→ REQUIRED TASK: Convert the material below into a Markdown table with the columns "Row" and "Line", giving each line its own numbered row and leaving out blank lines.

→ RECORDS:
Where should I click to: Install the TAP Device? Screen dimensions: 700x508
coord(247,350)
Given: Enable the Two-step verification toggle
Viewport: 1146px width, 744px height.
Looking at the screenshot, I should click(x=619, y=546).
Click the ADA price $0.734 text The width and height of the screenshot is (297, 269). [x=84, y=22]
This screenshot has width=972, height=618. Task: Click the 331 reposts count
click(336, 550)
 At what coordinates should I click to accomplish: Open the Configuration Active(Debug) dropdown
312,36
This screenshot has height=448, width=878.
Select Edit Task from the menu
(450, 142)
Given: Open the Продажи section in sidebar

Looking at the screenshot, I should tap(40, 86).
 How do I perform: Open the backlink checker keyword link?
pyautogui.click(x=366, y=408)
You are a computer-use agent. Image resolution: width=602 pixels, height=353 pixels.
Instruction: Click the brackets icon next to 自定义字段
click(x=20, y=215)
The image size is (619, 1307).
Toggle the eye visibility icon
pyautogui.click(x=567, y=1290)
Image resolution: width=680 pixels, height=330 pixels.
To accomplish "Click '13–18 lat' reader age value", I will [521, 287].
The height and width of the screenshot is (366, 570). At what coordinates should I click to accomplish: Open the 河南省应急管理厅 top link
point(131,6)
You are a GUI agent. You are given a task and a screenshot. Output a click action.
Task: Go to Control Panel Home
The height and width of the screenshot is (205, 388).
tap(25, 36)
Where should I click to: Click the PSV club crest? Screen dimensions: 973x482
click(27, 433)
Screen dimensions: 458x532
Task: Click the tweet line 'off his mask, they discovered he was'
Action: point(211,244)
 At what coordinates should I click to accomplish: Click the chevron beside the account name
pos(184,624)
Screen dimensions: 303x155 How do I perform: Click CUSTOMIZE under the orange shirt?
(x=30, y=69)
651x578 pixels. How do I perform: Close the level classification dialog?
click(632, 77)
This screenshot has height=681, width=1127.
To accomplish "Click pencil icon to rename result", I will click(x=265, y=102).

→ RESULT:
| Row | Line |
|---|---|
| 1 | Where should I click to: Install the TAP Device? Screen dimensions: 700x508 |
| 2 | coord(247,350) |
| 3 | Given: Enable the Two-step verification toggle |
| 4 | Viewport: 1146px width, 744px height. |
| 5 | Looking at the screenshot, I should click(x=619, y=546). |
| 6 | Click the ADA price $0.734 text The width and height of the screenshot is (297, 269). [x=84, y=22] |
| 7 | This screenshot has width=972, height=618. Task: Click the 331 reposts count |
| 8 | click(336, 550) |
| 9 |  At what coordinates should I click to accomplish: Open the Configuration Active(Debug) dropdown |
| 10 | 312,36 |
| 11 | This screenshot has height=448, width=878. |
| 12 | Select Edit Task from the menu |
| 13 | (450, 142) |
| 14 | Given: Open the Продажи section in sidebar |
| 15 | Looking at the screenshot, I should tap(40, 86). |
| 16 |  How do I perform: Open the backlink checker keyword link? |
| 17 | pyautogui.click(x=366, y=408) |
| 18 | You are a computer-use agent. Image resolution: width=602 pixels, height=353 pixels. |
| 19 | Instruction: Click the brackets icon next to 自定义字段 |
| 20 | click(x=20, y=215) |
| 21 | The image size is (619, 1307). |
| 22 | Toggle the eye visibility icon |
| 23 | pyautogui.click(x=567, y=1290) |
| 24 | Image resolution: width=680 pixels, height=330 pixels. |
| 25 | To accomplish "Click '13–18 lat' reader age value", I will [521, 287]. |
| 26 | The height and width of the screenshot is (366, 570). At what coordinates should I click to accomplish: Open the 河南省应急管理厅 top link |
| 27 | point(131,6) |
| 28 | You are a GUI agent. You are given a task and a screenshot. Output a click action. |
| 29 | Task: Go to Control Panel Home |
| 30 | The height and width of the screenshot is (205, 388). |
| 31 | tap(25, 36) |
| 32 | Where should I click to: Click the PSV club crest? Screen dimensions: 973x482 |
| 33 | click(27, 433) |
| 34 | Screen dimensions: 458x532 |
| 35 | Task: Click the tweet line 'off his mask, they discovered he was' |
| 36 | Action: point(211,244) |
| 37 |  At what coordinates should I click to accomplish: Click the chevron beside the account name |
| 38 | pos(184,624) |
| 39 | Screen dimensions: 303x155 How do I perform: Click CUSTOMIZE under the orange shirt? |
| 40 | (x=30, y=69) |
| 41 | 651x578 pixels. How do I perform: Close the level classification dialog? |
| 42 | click(632, 77) |
| 43 | This screenshot has height=681, width=1127. |
| 44 | To accomplish "Click pencil icon to rename result", I will click(x=265, y=102). |